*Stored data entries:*
--- --- ---

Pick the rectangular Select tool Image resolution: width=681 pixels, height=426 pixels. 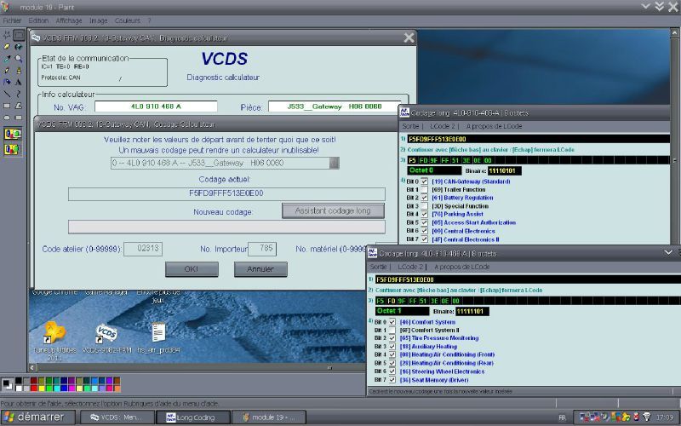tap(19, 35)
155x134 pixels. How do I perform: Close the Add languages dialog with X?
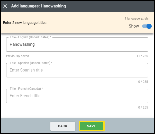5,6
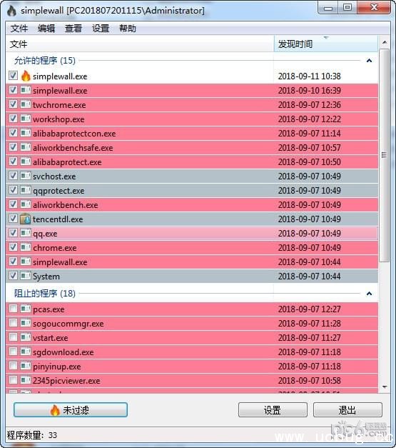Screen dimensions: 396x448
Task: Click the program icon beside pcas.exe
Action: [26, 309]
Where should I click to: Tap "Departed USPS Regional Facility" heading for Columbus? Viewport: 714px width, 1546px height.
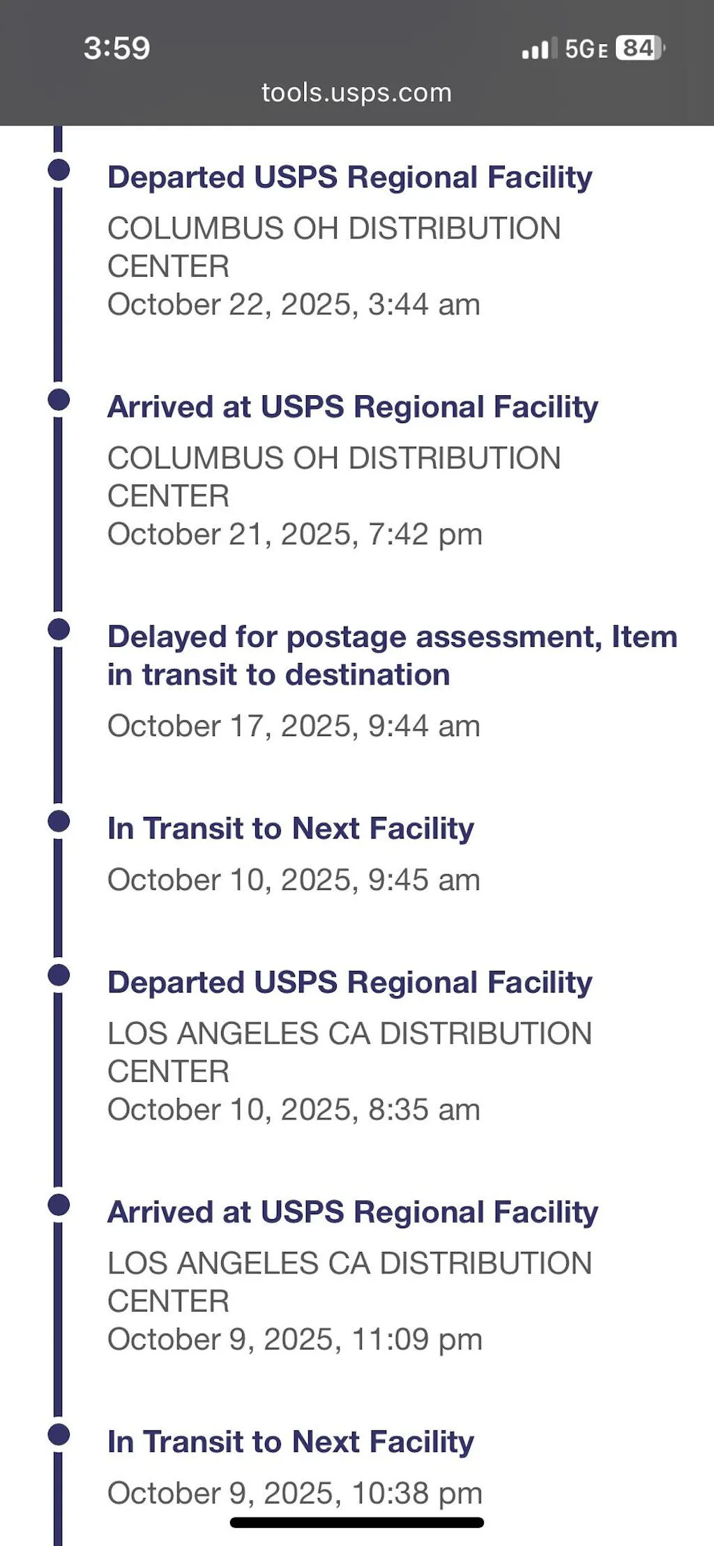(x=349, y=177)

--- --- ---

*THE PROBLEM:* Pictures are to be omitted. The lines from the line holding "Where should I" through the closing line of the data above are to be set down exactly, and nothing more.

*ANSWER TO THE PROBLEM:*
Where should I click to: Tap "Departed USPS Regional Facility" heading for Columbus? Viewport: 714px width, 1546px height.
(x=349, y=177)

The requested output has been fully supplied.